**STATED PROBLEM**
Could you rewrite the records below with every "checkbox" changed to "check box" and nothing else altered? Leave the pictures out of your answer.

**GIVEN DATA**
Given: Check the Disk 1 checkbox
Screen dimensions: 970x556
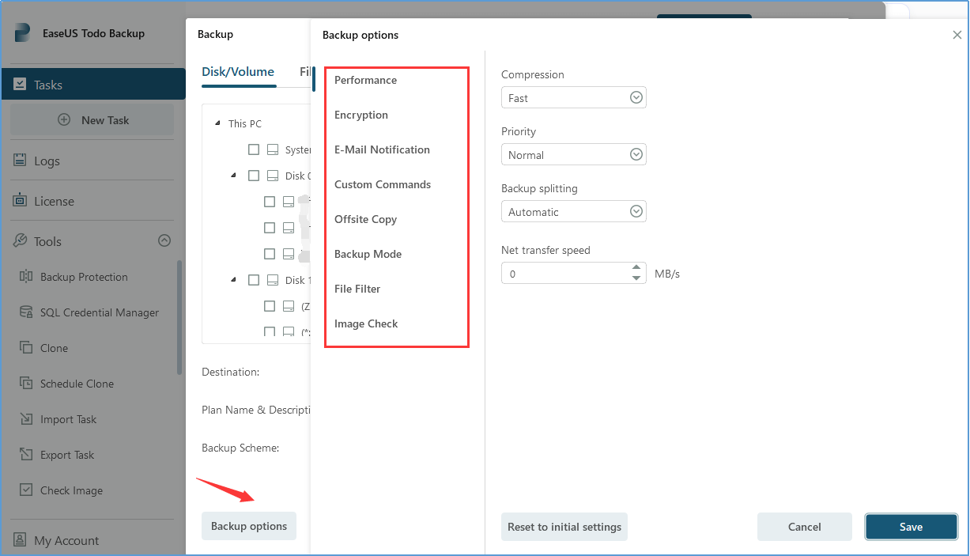Looking at the screenshot, I should click(254, 279).
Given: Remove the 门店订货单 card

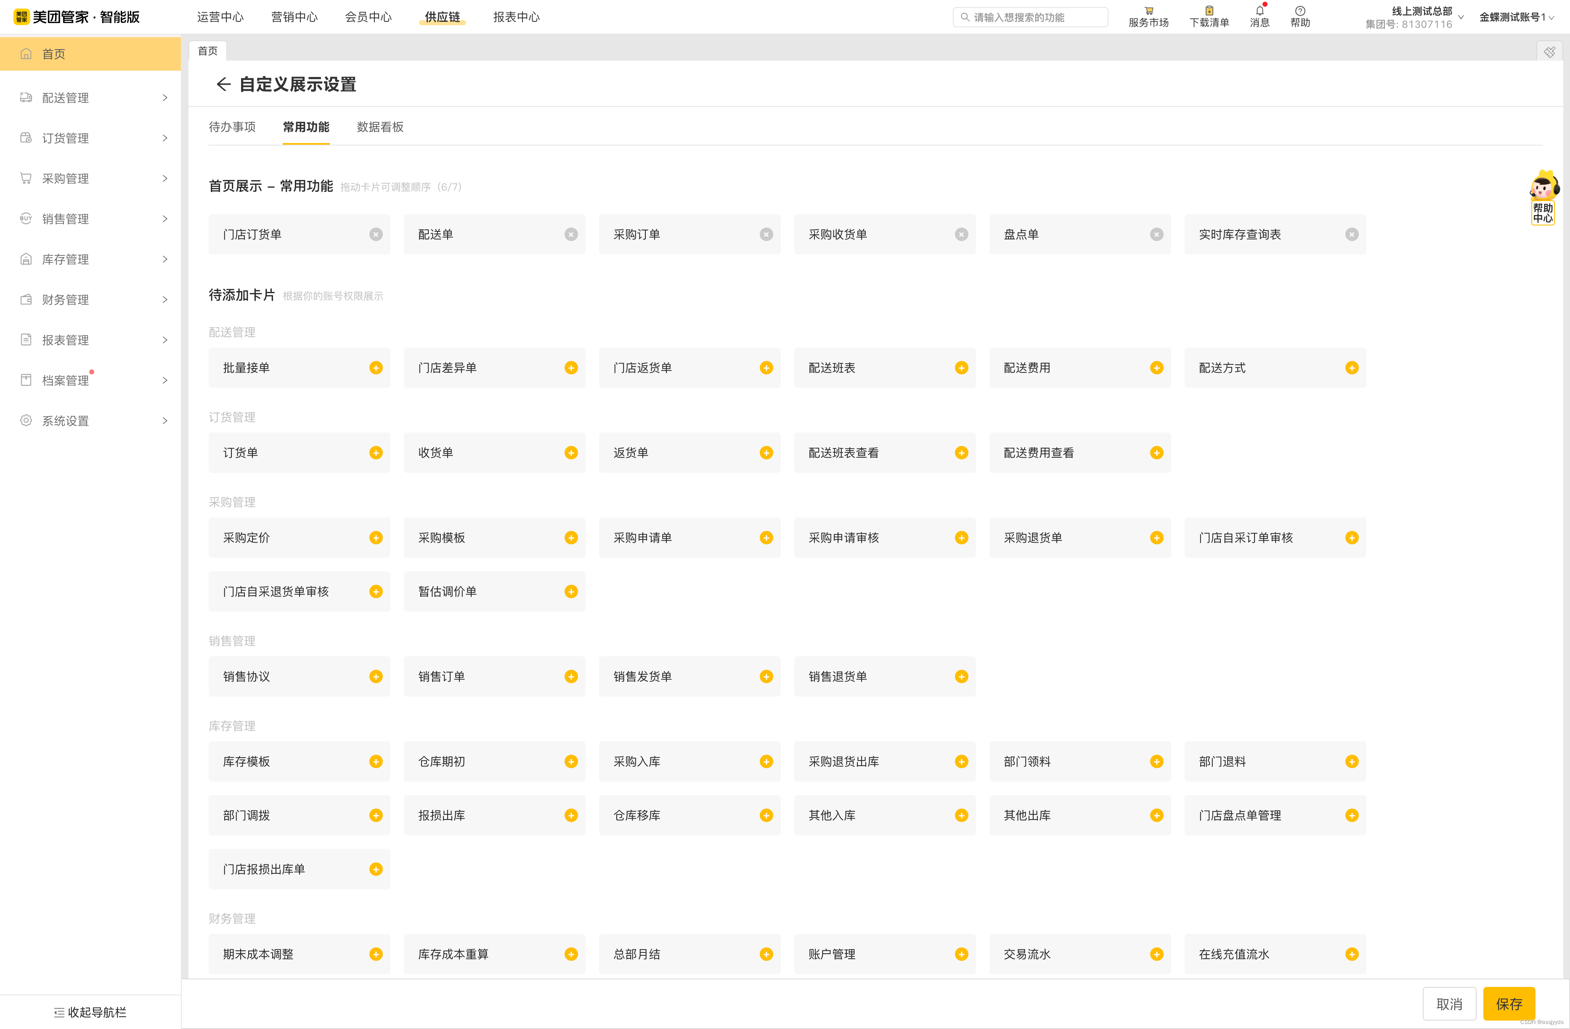Looking at the screenshot, I should [x=376, y=234].
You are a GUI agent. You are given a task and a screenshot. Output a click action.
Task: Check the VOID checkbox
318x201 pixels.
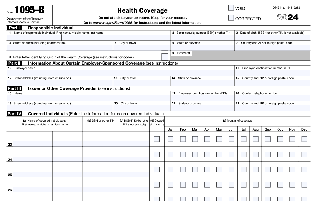tap(231, 8)
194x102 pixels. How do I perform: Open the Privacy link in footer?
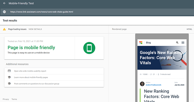(x=6, y=99)
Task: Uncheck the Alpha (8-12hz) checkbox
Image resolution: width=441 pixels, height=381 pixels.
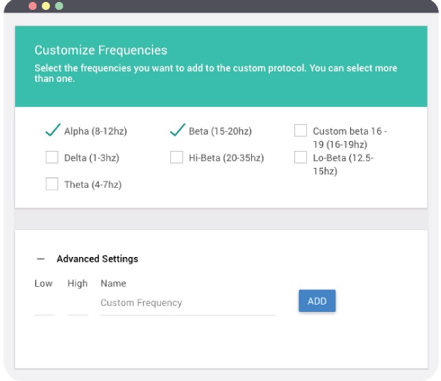Action: [51, 131]
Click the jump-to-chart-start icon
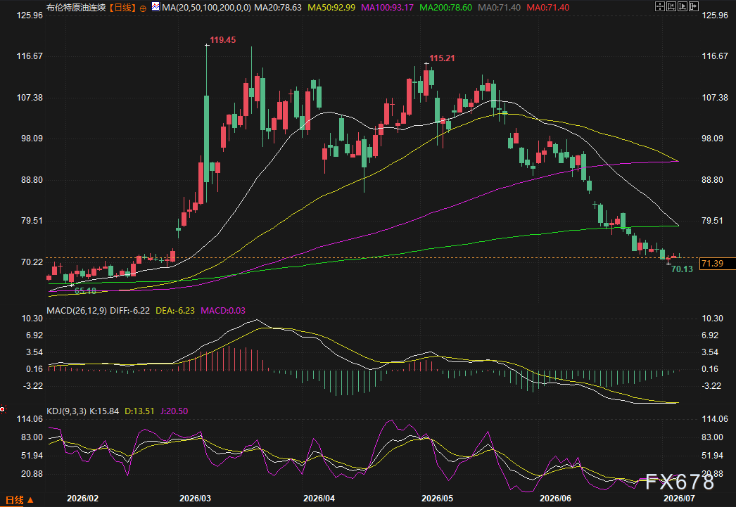Viewport: 736px width, 507px height. (671, 6)
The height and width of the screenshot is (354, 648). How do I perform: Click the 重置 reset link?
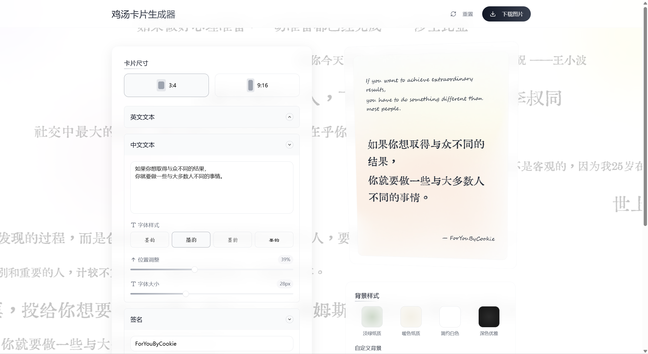[468, 14]
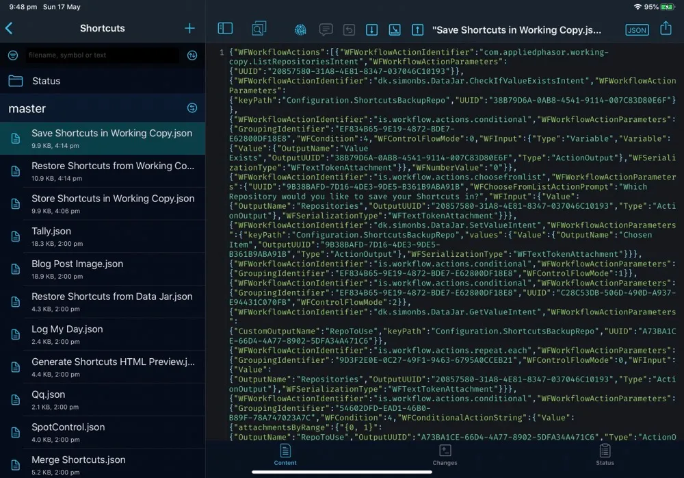Change sort order of file list

coord(192,55)
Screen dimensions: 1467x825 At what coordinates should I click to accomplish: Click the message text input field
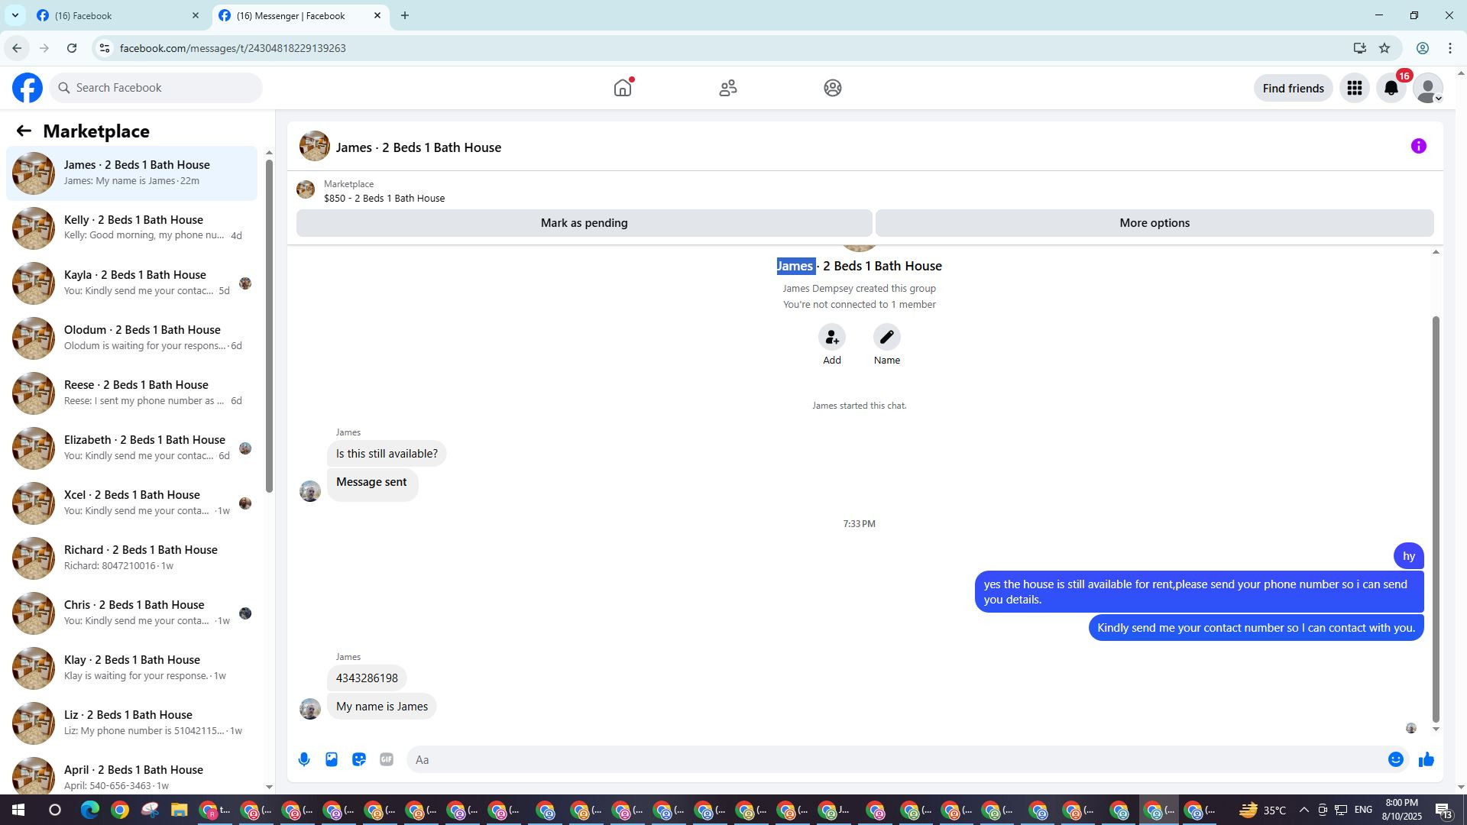coord(894,759)
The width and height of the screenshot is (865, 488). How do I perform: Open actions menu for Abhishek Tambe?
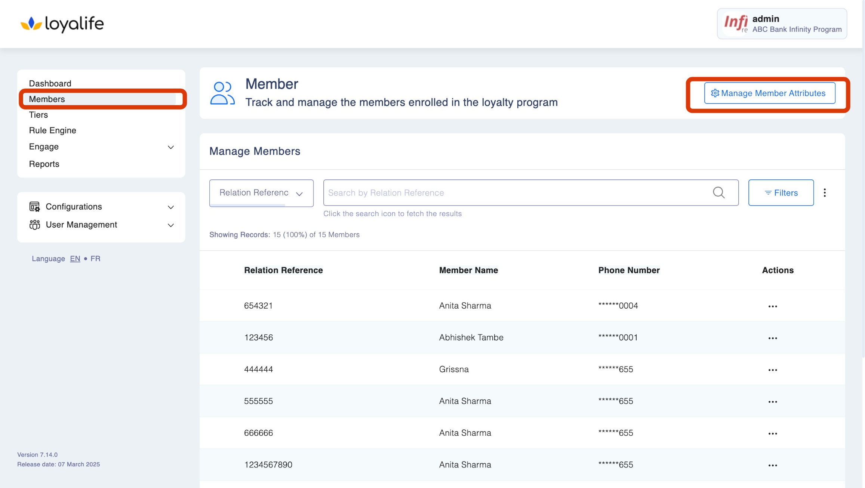click(773, 338)
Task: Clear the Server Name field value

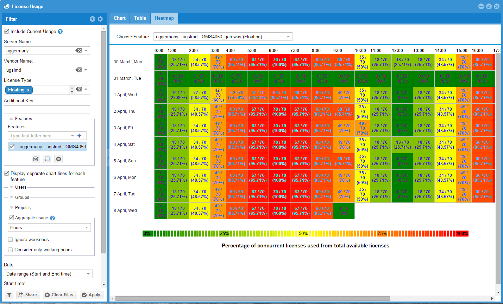Action: point(78,51)
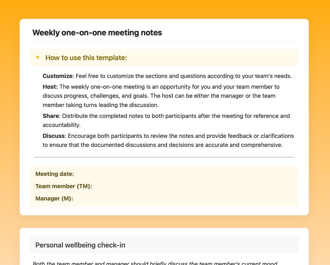The height and width of the screenshot is (265, 330).
Task: Click the bold 'Customize' label
Action: click(57, 76)
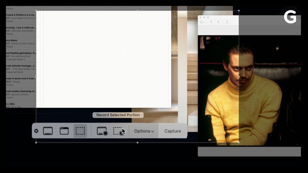Choose Record Entire Screen icon
This screenshot has height=173, width=308.
[102, 131]
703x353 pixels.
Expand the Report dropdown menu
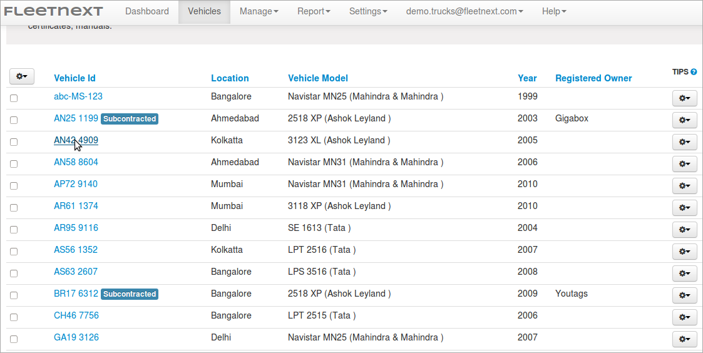pos(314,12)
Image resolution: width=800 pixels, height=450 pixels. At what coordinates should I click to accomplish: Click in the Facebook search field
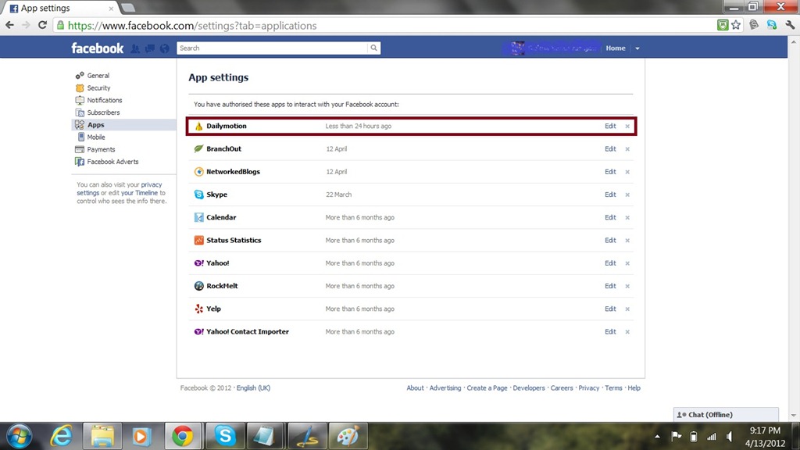tap(272, 48)
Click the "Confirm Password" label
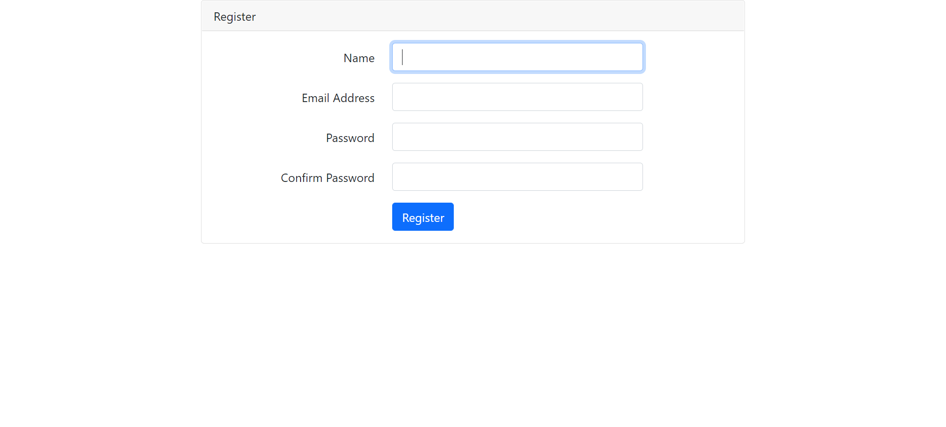 click(327, 178)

**SOLUTION BELOW**
Given: Check the Disk 1 check box
Screen dimensions: 970x556
Looking at the screenshot, I should click(254, 279).
Given: Remove the 门店订货单 card

Looking at the screenshot, I should [x=376, y=234].
You are a GUI agent. You are given a task and a screenshot. Output a click action.
Task: Check the VOID check box
318x201 pixels.
tap(231, 8)
194x102 pixels. How do I perform: Open the Privacy link in footer?
(x=6, y=99)
Task: Uncheck the Alpha (8-12hz) check box
Image resolution: width=441 pixels, height=381 pixels.
Action: [51, 131]
Click the jump-to-chart-start icon
Viewport: 736px width, 507px height. (671, 6)
The height and width of the screenshot is (354, 648). How do I perform: Click the 重置 reset link?
[468, 14]
Change sort order of file list

coord(192,55)
Screen dimensions: 1467x825 At what coordinates should I click to accomplish: Click the message text input field
coord(894,759)
The width and height of the screenshot is (865, 488). How do I perform: Open actions menu for Abhishek Tambe?
click(773, 338)
Task: Clear the Server Name field value

Action: point(78,51)
The height and width of the screenshot is (265, 330).
Task: Click the bold 'Customize' label
Action: click(57, 76)
Choose Record Entire Screen icon
This screenshot has height=173, width=308.
[102, 131]
703x353 pixels.
Expand the Report dropdown menu
pos(314,12)
Image resolution: width=800 pixels, height=450 pixels. At what coordinates should I click to accomplish: Click in the Facebook search field
tap(272, 48)
Click the "Confirm Password" label
 click(327, 178)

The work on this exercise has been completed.